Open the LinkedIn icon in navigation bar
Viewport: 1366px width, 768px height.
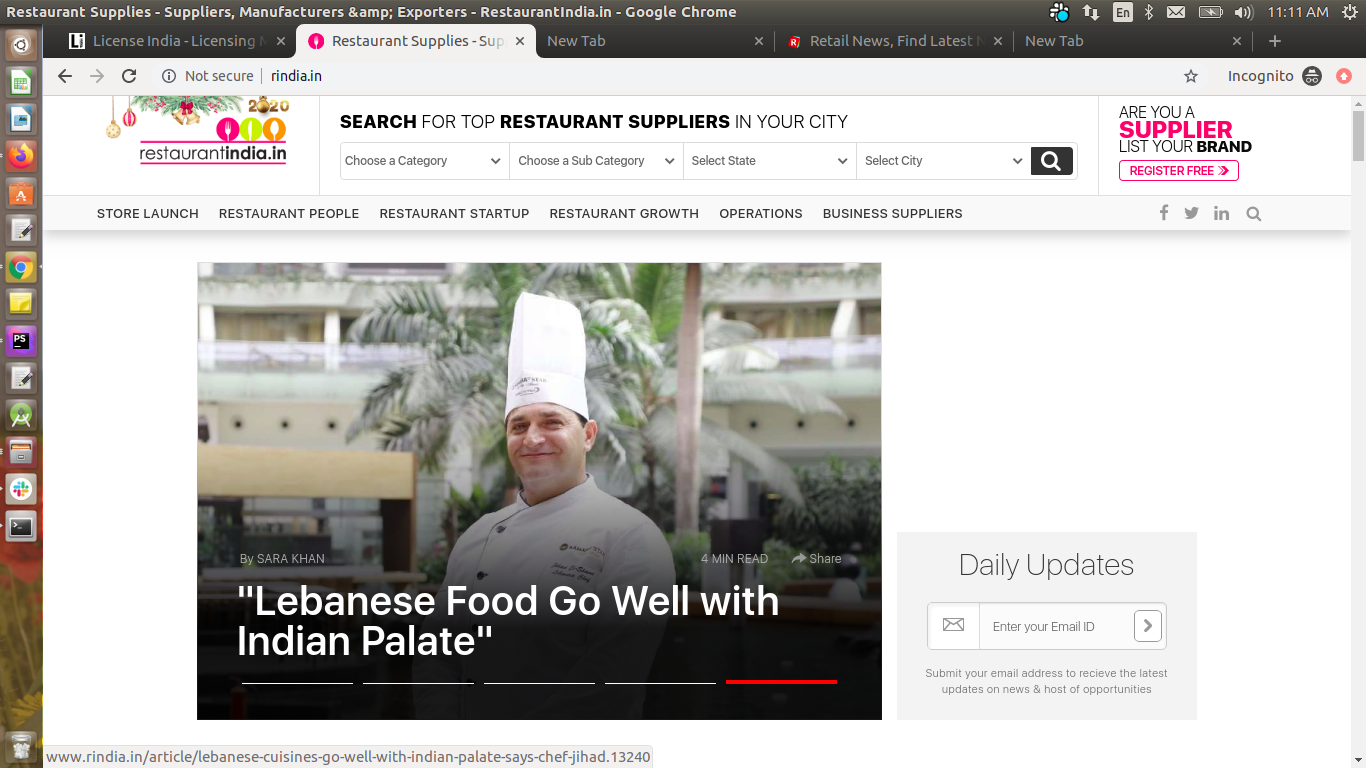1221,213
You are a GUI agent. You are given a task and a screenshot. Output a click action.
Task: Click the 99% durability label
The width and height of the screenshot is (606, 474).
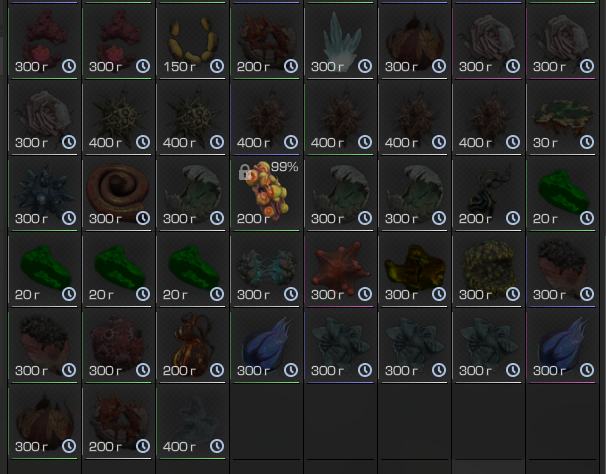pyautogui.click(x=284, y=167)
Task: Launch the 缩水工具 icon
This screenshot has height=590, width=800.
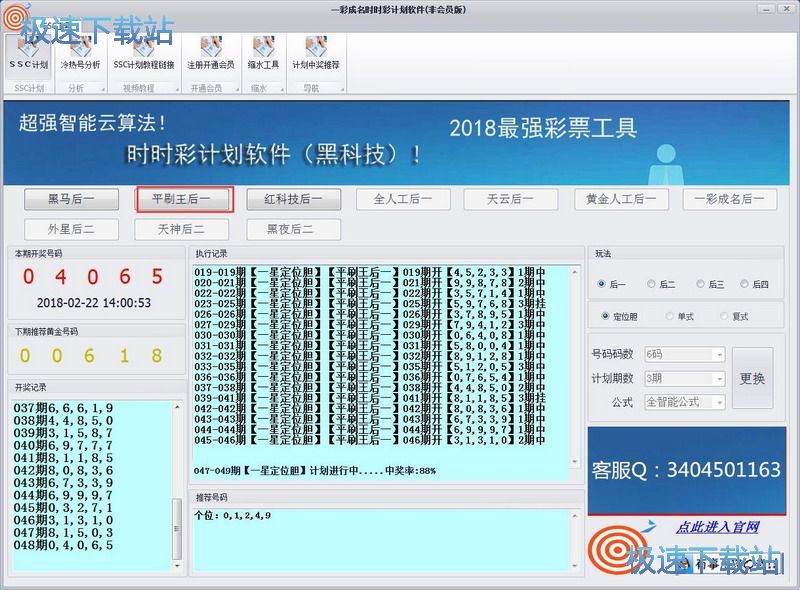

*What this task involves*
Put these lines into a numbered list, skipping any blank lines and leaving the pictures out.

*Expected answer*
1. Open the LinkedIn icon in navigation bar
2. Viewport: 1366px width, 768px height.
3. 1221,213
4. You are a GUI agent. You are given a task and a screenshot. Output a click action.
5. Task: Click the 99% durability label
6. The width and height of the screenshot is (606, 474).
7. pyautogui.click(x=284, y=167)
8. Task: Launch the 缩水工具 icon
9. This screenshot has height=590, width=800.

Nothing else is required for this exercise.